They didn't want to "leave the Church," you're right. Instead, they wanted to make the entire Church over into what THEY felt was the Truth.
Eric, I don't know how to make you see that you're just continuing to beg the question here. A neo-Catholic could easily turn that argument right back around at you and say that's exactly what Traditionalists are doing. You (y'all) don't agree that the Church of Christ subsists in the Catholic Church; you don't agree that Protestants and Eastern Orthodox are in "partial communion" with the Church; you don't agree that the Mass should have been reformed; you don't agree that Muslims worship the one God who made heaven and earth; and on and on it goes.

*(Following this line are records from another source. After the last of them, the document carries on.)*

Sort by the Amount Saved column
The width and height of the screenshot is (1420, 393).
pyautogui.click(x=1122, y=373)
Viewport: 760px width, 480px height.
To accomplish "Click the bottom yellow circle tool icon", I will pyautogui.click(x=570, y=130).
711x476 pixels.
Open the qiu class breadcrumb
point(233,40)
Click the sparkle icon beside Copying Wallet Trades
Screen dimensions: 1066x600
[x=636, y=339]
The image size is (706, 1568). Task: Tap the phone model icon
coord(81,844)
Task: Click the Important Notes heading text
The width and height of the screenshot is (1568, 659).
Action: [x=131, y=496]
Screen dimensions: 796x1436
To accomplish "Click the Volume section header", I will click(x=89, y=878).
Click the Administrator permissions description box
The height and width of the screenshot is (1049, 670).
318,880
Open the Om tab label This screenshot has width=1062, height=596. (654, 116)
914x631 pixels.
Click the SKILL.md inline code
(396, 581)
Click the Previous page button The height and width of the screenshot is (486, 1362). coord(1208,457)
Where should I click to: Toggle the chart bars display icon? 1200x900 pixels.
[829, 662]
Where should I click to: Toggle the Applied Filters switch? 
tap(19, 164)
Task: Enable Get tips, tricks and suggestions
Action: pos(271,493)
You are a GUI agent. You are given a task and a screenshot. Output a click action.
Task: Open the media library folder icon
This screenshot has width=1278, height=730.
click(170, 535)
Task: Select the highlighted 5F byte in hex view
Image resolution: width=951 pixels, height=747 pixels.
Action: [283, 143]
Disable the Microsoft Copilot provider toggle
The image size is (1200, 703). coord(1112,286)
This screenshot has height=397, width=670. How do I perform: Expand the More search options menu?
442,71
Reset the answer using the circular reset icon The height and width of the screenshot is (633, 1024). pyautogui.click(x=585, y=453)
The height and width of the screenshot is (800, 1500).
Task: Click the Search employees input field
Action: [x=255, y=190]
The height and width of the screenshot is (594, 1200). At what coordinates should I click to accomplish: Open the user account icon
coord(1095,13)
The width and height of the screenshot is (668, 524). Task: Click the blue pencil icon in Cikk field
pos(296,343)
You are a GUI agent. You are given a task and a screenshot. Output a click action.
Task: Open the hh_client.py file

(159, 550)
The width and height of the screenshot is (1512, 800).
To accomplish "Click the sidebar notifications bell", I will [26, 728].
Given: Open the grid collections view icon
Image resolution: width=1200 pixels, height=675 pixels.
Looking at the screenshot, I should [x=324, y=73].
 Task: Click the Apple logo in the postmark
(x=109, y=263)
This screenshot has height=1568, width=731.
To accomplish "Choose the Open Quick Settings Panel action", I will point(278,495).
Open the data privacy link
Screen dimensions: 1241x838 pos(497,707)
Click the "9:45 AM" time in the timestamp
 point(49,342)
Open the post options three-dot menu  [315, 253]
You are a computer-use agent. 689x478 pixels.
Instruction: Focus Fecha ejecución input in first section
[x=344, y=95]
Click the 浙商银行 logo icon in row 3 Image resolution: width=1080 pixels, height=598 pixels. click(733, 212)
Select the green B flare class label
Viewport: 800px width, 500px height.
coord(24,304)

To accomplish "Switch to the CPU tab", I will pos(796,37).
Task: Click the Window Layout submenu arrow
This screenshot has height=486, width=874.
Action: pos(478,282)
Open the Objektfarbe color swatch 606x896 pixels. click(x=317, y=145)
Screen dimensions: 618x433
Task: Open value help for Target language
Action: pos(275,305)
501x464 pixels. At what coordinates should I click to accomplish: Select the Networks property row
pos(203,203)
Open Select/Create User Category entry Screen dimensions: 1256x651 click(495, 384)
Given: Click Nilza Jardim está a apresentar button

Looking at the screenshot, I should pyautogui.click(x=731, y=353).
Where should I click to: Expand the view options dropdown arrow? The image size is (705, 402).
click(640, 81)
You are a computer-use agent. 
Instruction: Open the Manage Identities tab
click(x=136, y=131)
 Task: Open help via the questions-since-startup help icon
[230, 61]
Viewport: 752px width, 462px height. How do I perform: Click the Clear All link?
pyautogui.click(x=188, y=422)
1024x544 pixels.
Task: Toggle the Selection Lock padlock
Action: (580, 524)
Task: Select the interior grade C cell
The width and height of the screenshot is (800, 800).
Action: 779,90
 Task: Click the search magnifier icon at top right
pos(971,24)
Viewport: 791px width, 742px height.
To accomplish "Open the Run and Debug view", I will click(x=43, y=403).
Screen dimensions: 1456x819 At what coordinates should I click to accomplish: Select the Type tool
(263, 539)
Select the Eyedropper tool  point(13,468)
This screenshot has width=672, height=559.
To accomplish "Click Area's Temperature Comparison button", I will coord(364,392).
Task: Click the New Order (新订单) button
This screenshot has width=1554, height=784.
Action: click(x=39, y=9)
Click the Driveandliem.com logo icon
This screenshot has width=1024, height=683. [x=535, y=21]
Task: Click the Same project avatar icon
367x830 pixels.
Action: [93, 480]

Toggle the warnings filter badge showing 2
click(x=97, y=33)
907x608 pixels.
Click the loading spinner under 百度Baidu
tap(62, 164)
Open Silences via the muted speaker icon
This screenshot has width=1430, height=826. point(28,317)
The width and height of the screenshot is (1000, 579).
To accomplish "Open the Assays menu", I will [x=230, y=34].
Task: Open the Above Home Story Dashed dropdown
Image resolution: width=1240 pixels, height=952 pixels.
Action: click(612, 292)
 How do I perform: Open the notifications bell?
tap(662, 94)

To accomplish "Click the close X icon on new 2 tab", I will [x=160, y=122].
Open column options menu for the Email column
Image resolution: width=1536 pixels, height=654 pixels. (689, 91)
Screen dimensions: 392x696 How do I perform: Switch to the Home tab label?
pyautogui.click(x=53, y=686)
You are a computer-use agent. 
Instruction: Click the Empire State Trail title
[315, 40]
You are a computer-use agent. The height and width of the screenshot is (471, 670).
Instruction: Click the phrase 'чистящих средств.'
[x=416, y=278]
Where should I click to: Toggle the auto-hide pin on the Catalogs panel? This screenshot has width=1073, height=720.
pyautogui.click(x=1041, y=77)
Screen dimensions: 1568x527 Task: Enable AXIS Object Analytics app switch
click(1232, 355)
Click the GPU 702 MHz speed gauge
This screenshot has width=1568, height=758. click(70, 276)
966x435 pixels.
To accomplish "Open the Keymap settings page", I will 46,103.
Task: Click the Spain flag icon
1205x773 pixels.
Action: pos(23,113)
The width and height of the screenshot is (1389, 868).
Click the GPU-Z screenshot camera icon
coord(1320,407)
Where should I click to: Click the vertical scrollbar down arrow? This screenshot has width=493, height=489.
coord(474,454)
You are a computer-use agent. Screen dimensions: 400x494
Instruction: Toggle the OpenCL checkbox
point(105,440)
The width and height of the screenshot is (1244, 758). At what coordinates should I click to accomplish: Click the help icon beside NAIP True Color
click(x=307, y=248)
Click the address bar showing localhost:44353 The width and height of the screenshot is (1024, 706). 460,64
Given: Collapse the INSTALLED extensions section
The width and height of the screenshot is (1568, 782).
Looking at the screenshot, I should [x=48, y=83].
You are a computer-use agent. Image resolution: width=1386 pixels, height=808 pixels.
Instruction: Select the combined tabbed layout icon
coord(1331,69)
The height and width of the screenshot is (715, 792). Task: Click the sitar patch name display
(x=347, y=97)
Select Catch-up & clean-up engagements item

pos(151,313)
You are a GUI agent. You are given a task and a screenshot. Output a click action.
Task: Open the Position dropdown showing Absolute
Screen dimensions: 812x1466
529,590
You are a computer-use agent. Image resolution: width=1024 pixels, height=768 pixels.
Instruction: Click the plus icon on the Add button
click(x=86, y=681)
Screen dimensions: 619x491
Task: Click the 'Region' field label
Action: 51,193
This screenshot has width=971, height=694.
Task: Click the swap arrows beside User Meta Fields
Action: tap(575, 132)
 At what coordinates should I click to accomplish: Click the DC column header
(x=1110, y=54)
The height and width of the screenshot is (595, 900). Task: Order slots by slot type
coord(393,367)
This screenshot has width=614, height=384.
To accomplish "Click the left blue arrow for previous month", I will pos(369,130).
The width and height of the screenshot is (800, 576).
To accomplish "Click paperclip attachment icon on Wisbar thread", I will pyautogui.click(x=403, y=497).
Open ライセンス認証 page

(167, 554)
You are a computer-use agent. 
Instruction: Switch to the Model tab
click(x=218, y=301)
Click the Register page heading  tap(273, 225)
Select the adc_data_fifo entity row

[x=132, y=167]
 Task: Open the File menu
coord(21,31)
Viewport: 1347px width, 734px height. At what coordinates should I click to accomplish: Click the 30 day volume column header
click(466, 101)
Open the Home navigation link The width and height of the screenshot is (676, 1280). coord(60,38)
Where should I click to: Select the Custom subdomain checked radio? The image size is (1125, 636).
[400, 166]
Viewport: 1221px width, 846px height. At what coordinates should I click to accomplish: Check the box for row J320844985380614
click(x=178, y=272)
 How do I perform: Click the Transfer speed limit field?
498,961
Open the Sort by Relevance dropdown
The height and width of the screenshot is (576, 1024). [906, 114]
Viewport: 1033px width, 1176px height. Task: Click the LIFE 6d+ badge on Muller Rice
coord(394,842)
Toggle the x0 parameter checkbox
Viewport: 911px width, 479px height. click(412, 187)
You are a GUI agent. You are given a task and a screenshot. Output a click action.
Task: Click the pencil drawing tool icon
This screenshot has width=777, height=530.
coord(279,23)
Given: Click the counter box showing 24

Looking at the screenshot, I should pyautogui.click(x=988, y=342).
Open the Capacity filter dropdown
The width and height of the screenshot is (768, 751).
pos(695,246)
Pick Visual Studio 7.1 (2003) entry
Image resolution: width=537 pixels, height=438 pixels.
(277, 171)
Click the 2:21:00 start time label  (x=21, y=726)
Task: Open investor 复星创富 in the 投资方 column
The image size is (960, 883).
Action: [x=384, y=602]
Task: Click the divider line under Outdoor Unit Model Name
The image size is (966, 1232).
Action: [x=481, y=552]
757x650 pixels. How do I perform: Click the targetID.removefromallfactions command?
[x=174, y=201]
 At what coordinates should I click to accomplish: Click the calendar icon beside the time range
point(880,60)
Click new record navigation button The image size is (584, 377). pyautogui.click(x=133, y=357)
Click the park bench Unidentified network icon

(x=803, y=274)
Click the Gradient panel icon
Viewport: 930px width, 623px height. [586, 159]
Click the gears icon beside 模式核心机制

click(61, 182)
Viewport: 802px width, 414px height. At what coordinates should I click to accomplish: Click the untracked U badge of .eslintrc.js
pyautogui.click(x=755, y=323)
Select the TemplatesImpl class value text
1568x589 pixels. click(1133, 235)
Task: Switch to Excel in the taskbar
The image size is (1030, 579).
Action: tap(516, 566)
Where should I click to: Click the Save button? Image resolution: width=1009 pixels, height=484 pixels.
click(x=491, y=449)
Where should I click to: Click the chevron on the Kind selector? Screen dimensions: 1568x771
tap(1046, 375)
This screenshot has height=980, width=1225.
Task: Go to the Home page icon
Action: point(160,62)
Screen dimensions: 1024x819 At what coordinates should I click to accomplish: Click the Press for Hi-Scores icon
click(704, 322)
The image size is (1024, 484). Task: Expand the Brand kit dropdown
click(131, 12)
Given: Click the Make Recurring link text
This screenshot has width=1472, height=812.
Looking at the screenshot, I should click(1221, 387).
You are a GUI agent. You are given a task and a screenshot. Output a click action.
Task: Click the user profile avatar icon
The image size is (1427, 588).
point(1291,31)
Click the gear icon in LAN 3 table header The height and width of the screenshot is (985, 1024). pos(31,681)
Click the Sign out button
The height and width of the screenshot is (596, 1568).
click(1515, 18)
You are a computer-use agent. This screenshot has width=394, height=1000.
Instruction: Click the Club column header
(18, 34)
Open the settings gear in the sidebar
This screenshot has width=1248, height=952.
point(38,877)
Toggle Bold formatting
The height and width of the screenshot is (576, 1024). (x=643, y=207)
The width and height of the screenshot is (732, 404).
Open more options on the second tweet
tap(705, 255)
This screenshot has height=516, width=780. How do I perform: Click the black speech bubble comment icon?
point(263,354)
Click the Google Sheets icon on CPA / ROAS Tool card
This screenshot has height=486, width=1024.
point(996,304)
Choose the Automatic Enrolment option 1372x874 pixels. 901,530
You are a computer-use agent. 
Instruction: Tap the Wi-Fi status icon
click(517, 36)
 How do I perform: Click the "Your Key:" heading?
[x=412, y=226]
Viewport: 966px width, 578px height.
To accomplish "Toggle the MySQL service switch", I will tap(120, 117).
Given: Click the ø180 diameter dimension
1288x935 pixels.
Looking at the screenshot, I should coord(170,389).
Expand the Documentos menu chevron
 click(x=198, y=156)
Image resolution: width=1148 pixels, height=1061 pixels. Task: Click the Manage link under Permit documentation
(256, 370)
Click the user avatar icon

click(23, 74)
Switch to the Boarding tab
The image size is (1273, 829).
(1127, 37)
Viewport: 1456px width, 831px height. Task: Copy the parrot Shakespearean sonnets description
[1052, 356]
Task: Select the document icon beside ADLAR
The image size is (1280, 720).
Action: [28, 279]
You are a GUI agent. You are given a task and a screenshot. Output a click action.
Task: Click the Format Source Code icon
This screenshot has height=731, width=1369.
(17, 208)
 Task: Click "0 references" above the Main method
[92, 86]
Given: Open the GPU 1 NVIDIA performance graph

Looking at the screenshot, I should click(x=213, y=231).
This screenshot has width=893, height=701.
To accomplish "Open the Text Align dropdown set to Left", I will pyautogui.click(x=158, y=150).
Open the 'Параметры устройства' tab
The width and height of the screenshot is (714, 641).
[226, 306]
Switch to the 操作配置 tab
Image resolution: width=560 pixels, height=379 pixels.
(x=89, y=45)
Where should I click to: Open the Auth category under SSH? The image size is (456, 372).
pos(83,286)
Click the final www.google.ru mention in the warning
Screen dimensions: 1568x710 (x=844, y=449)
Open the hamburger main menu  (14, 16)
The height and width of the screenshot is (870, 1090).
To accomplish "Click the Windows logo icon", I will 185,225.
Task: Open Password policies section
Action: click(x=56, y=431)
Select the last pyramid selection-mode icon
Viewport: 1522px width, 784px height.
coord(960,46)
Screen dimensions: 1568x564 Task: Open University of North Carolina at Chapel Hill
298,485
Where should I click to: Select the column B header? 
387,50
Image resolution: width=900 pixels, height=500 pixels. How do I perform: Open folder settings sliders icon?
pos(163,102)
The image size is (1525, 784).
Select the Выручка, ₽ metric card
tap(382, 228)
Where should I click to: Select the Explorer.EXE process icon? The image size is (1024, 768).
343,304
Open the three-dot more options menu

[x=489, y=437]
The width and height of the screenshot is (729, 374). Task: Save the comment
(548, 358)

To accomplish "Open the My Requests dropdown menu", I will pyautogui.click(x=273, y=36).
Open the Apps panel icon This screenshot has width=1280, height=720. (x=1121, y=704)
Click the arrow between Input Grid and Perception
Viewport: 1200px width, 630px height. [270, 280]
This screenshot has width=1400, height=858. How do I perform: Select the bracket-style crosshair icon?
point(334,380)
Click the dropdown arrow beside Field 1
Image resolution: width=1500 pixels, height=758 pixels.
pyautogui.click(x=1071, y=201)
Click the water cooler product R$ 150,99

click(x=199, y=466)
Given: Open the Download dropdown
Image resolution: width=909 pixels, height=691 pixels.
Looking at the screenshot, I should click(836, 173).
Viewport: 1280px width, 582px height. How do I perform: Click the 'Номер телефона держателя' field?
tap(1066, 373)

So although the Church has taught these things as part of the ongoing clarification of what is contained in the deposit of faith, you see in it a contradiction and a rejection of Tradition; therefore, you want to "make the entire Church over into" what you think is the Truth.
However, their ideas of truth were their own, pure and simple, or perhaps regurgitations of some past heresy. OUR ideas of Truth, on the other hand, are the truths which have been handed down through 20 centuries of Supreme Pontiffs speaking Ex Cathedra, Dogmatic Ecumenical Councils, and the like.
Again, begging the question. Do you think the heretics of the 16th century didn't claim exactly the same thing? You should read John Calvin's Institutes of Christian Religion sometime; he quotes Father after Father to show how the Roman Church had contradicted in his own "modern" time the "truths which have been handed down."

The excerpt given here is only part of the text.